In 2016, she moved from Brookings to Sioux Falls. She was made the executive director of the South Dakota Democratic Party in February 2020, after the party leadership had resigned due to the party misstating its finances and finding itself in debt. In September 2020, Cole announced that the party had been "extremely frugal" in its recent spending and was once again financially stable. She resigned in February 2021 for personal reasons.

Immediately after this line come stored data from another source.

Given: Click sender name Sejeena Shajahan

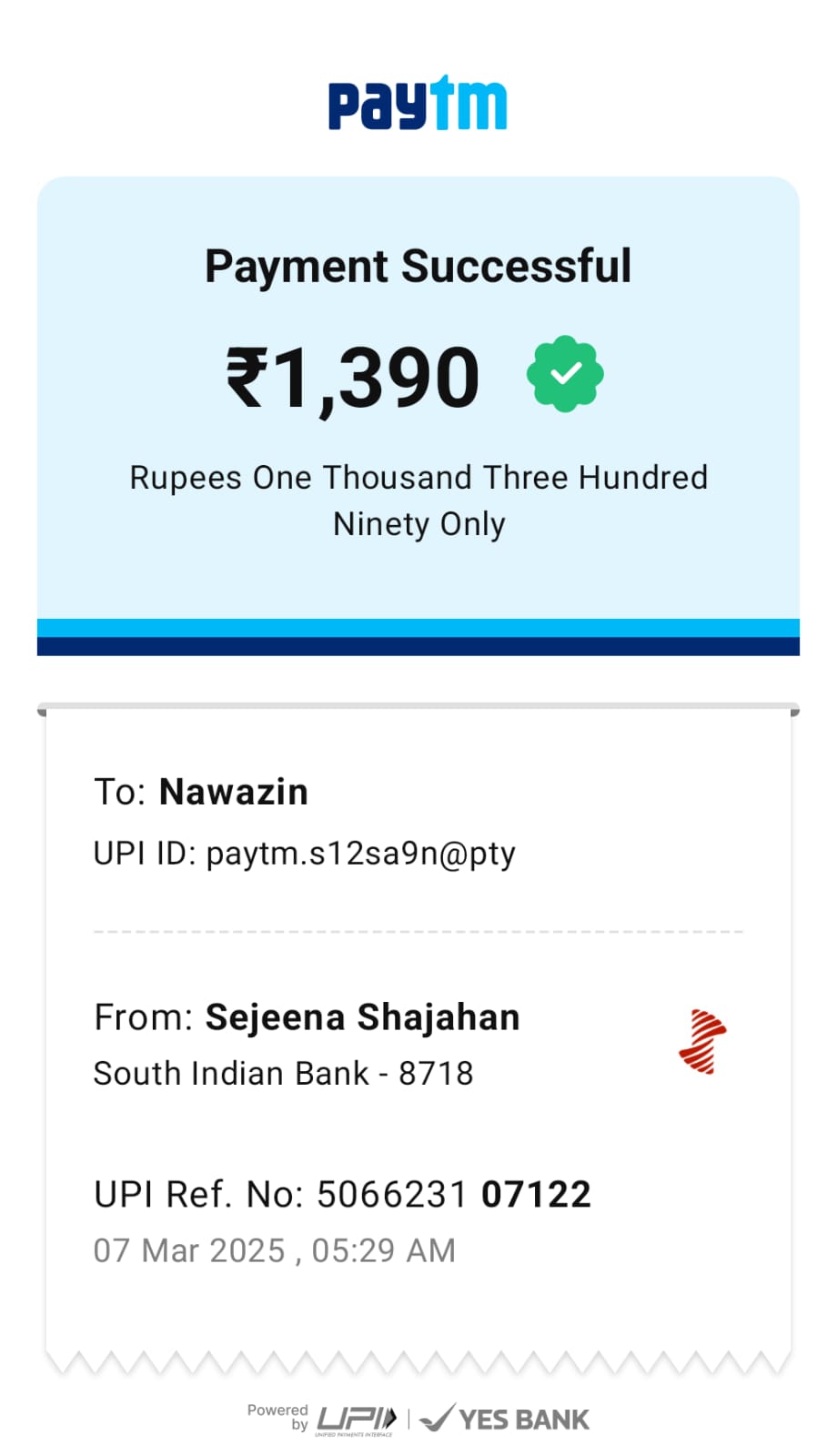Looking at the screenshot, I should [362, 1017].
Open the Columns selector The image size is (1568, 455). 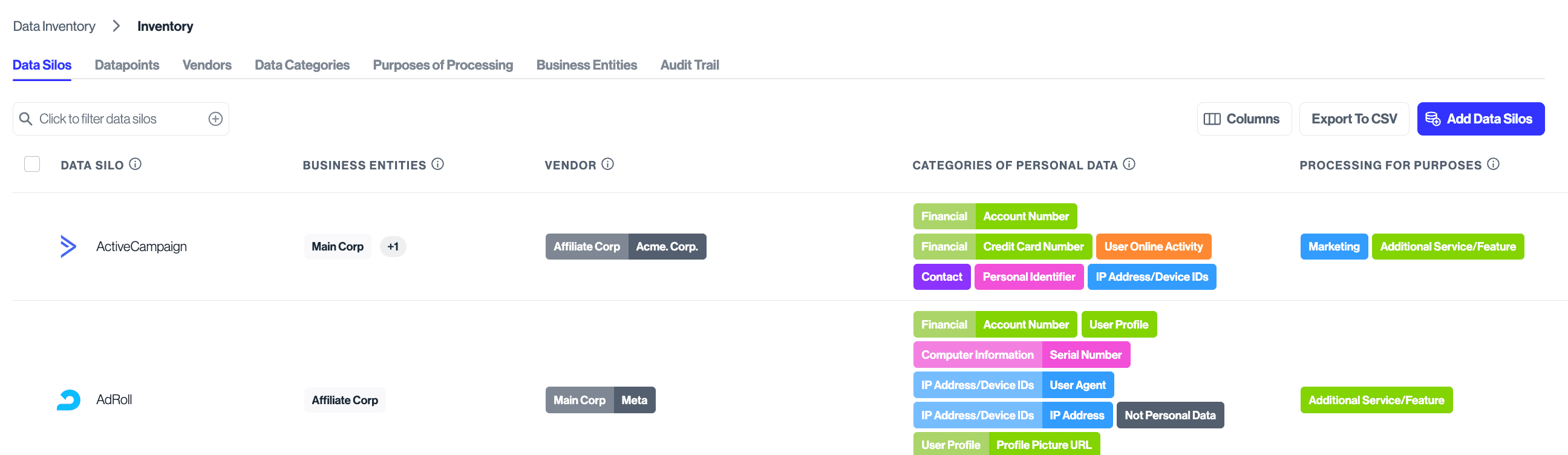tap(1244, 119)
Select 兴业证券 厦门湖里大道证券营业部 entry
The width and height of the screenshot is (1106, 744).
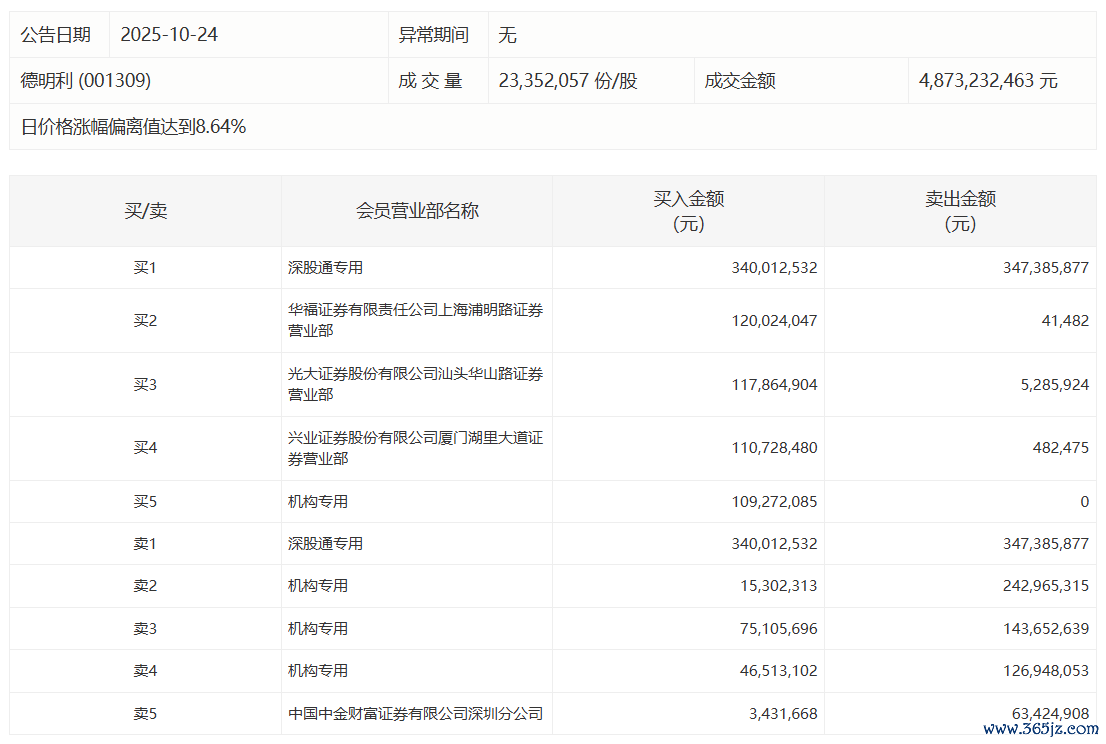point(416,448)
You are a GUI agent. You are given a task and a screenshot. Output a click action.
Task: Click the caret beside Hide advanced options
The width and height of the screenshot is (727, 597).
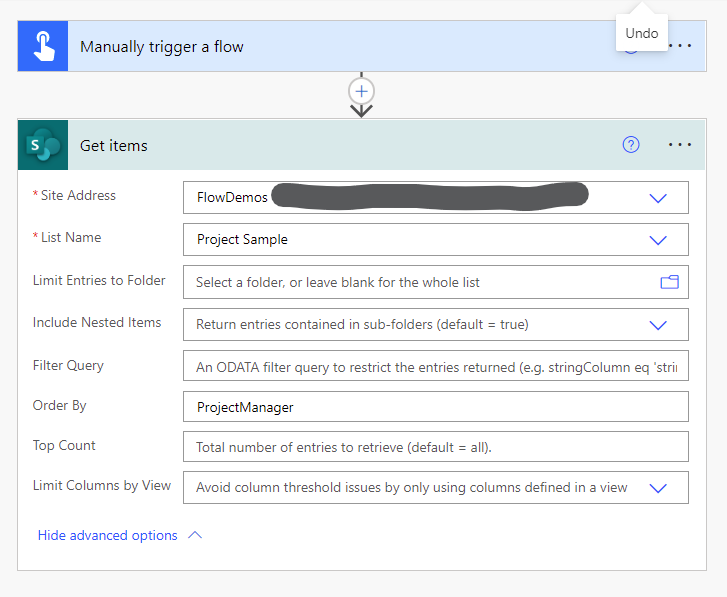coord(195,535)
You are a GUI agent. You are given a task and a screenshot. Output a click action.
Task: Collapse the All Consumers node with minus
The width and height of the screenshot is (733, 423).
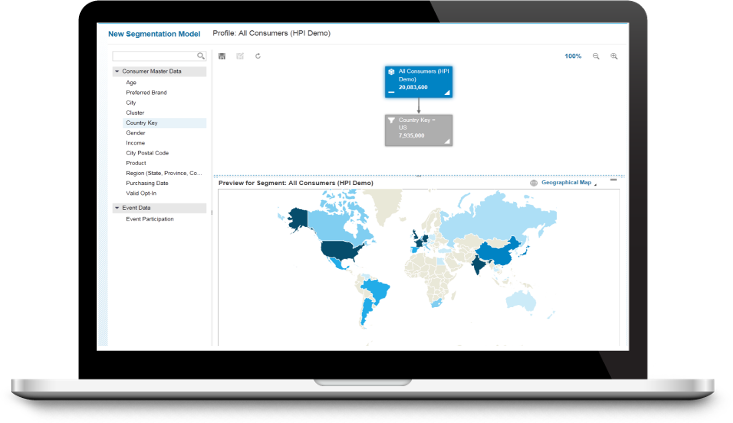pyautogui.click(x=391, y=92)
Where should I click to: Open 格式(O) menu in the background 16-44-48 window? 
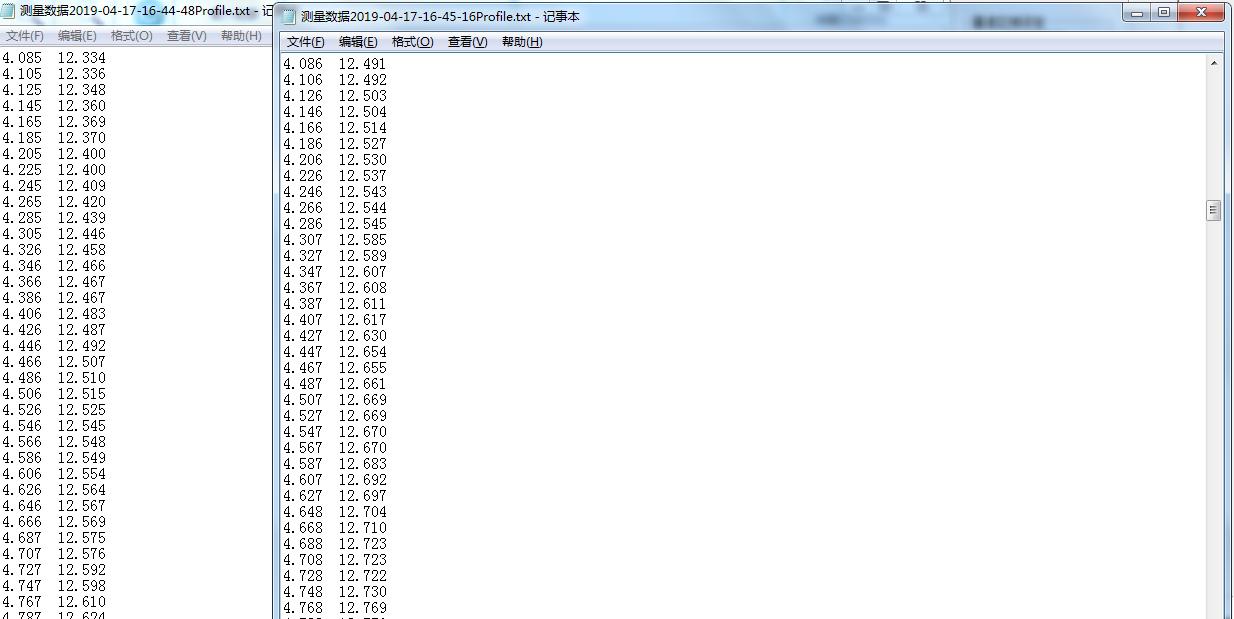coord(131,36)
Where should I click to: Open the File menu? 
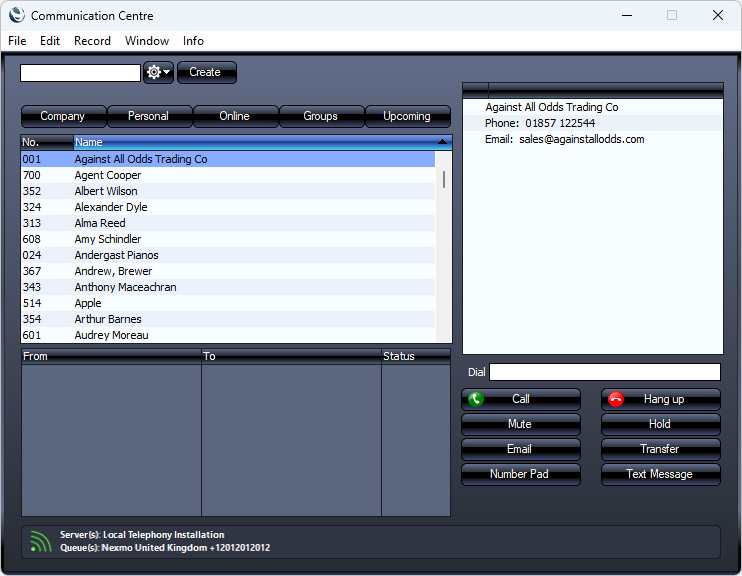[x=17, y=41]
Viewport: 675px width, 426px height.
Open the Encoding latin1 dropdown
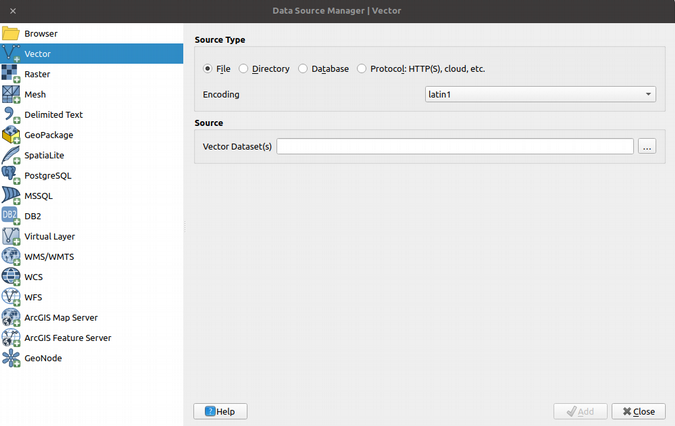541,94
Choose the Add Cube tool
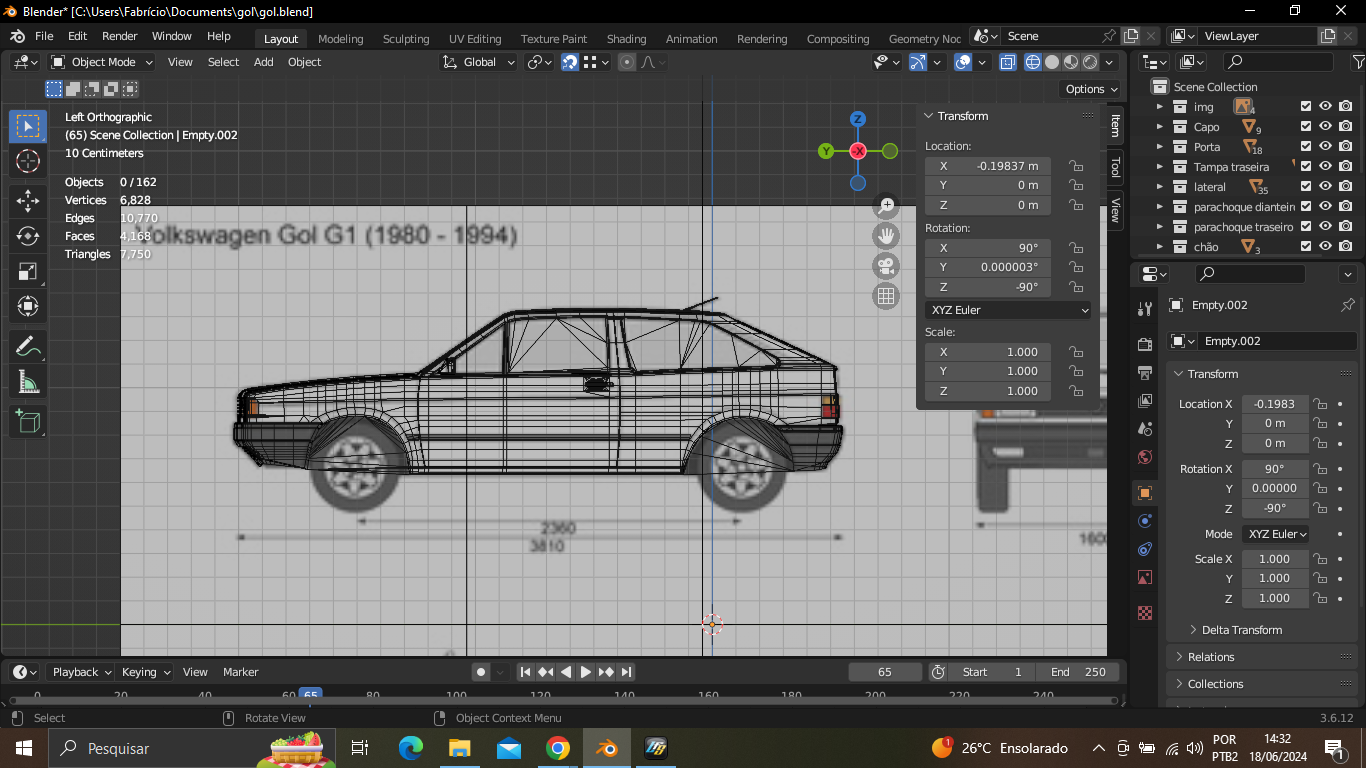 tap(28, 421)
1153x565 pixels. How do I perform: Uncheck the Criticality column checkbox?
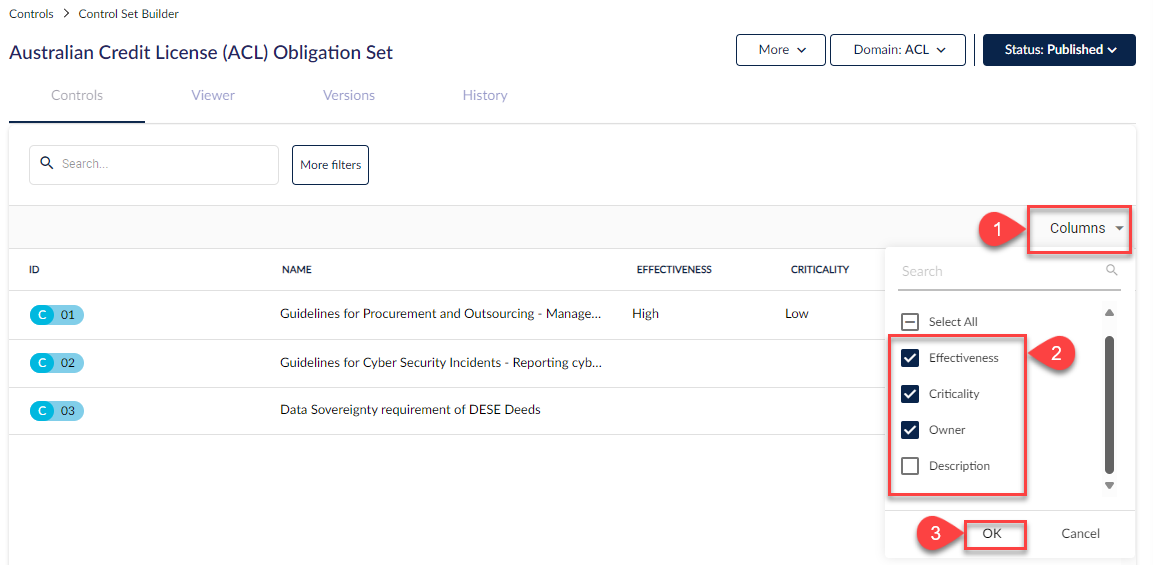coord(910,394)
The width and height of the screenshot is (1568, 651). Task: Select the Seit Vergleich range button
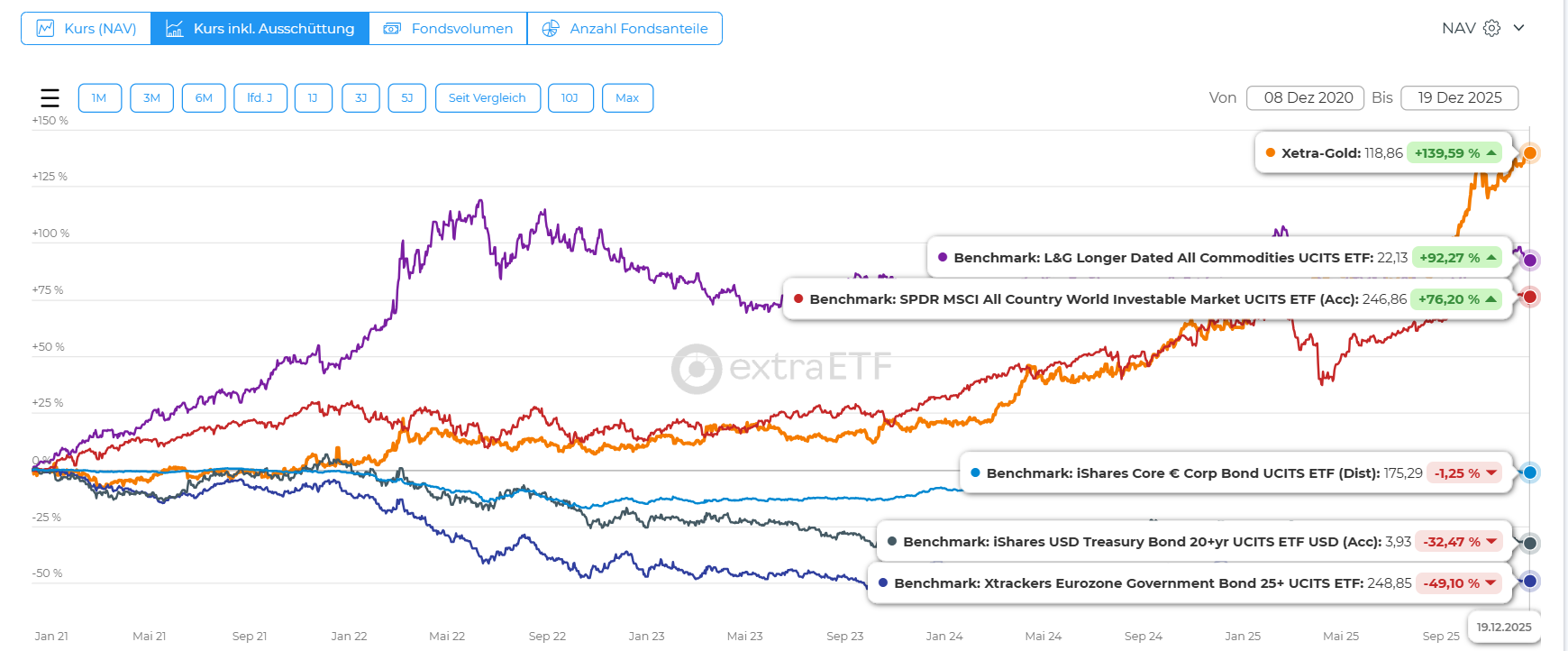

In 2022, Cole filed to run for the at-large B seat on Sioux Falls city council as incumbent Christine Erickson was term limited. She lost to Rich Merkouris, a local pastor.

==Electoral history==
===2008===

2008 South Dakota Senate election: District 7 Democratic primary
| Party |  | Candidate | Votes | % |
|---|---|---|---|---|
|  | Democratic | Pam Merchant | 1,128 | 52.03 |
|  | Democratic | Craig A. Tschetter | 1,040 | 47.97 |
| Total votes |  |  | 2,168 | 100.0 |

2008 South Dakota Senate election: District 7 general election
| Party |  | Candidate | Votes | % |
|---|---|---|---|---|
|  | Democratic | Pam Merchant | 4,940 | 51.16 |
|  | Republican | Orville B. Smidt | 4,716 | 48.84 |
| Total votes |  |  | 9,656 | 100.00 |
|  | Democratic gain from Republican |  |  |  |

===2010===

2010 South Dakota Senate election: District 7 general election
| Party |  | Candidate | Votes | % |
|---|---|---|---|---|
|  | Republican | Larry Tidemann | 4,289 | 54.15 |
|  | Democratic | Pam Merchant | 3,631 | 45.85 |
| Total votes |  |  | 7,920 | 100.00 |
|  | Republican gain from Democratic |  |  |  |

===2022===

2022 Sioux Falls City Council election: At-large district B general election
| Party |  | Candidate | Votes | % |
|---|---|---|---|---|
|  | no description | Rich Merkouris | 14,493 | 56.99 |
|  | no description | Pam Cole | 10,936 | 43.01 |
| Total votes |  |  | 25,429 | 100.00 |

==Personal life==
Cole married her husband Mike in 2018 and together they have a blended family of five adult children.